Cassandra defaults to a max_hint_window_in_ms of 3 hours (10,800,000 ms). After that window, hints for an unreachable replica are discarded and the replica must catch up via Merkle tree anti-entropy (nodetool repair) instead. The bound prevents hints from accumulating indefinitely if a node is permanently lost rather than briefly down. The hint store on a single coordinator is typically capped at a few gigabytes — beyond that, hints stop being written and the write succeeds at lower W.

Does a write succeed if all its replicas are down?

It depends on the consistency level and whether sloppy quorum is enabled. Cassandra's ANY consistency level lets a write succeed even if zero original replicas are reachable — the hint alone counts as a write.
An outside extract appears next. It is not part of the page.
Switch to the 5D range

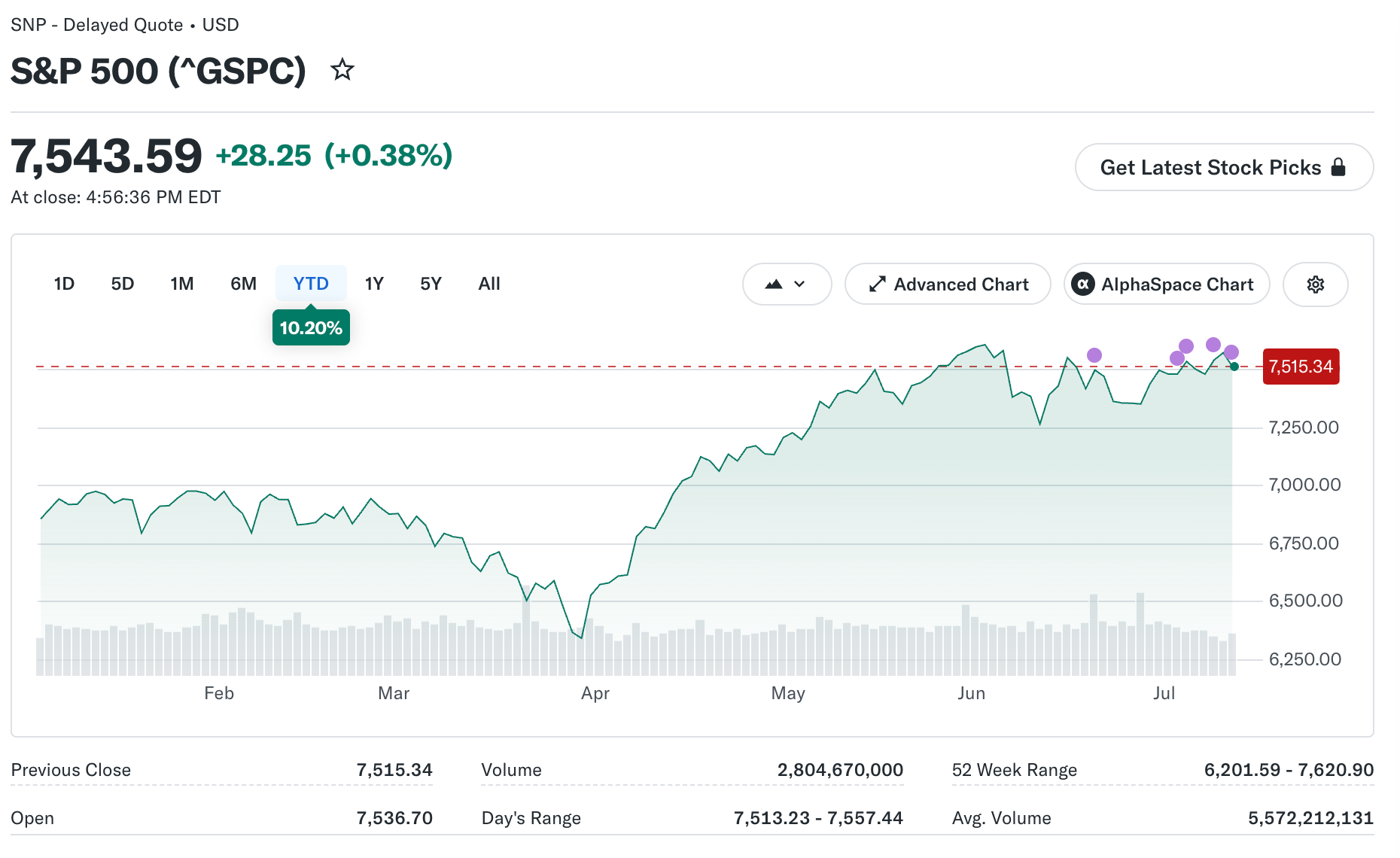[123, 284]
QUORUM and ALL require successful writes to actual replicas. Most production deployments use QUORUM with sloppy quorum disabled, so writes during a major outage simply fail; hinted handoff covers the transient single-node case.

What happens to hints if the coordinator that holds them crashes?

Hints are persisted to local disk before the coordinator acknowledges the write, so a coordinator restart doesn't lose them — replay resumes after restart. If the coordinator's disk dies, the hints are lost; the cluster relies on Merkle tree anti-entropy or read repair to catch the missed writes. Cassandra hints live in a system table (system.hints) that is replicated within the local data directory but not across coordinators.

Why does hinted handoff need a max window?

Without a bound, hints accumulate indefinitely whenever a node is down — and a permanently-failed node creates a permanent backlog. The hint store would grow without limit on every other node, eventually exhausting disk. A 3-hour window assumes transient outages (rolling restart, brief network partition, slow recovery) but switches to bulk recovery (Merkle repair) for longer absences. Tune max_hint_window_in_ms upward if your typical outage exceeds a few hours; tune downward if you have many short-lived nodes.

Can hinted handoff cause out-of-order writes?

Yes, and the system relies on timestamps to resolve them. When a hint is replayed minutes or hours after the original write, the absent replica may have already received fresher writes via normal paths. Cassandra uses last-write-wins by timestamp — the hint write only takes effect if its timestamp is newer than what the replica already holds. Without timestamps (or with skewed clocks), hinted handoff can resurrect deleted values or roll back updates. Always sync clocks and use cell-level timestamps.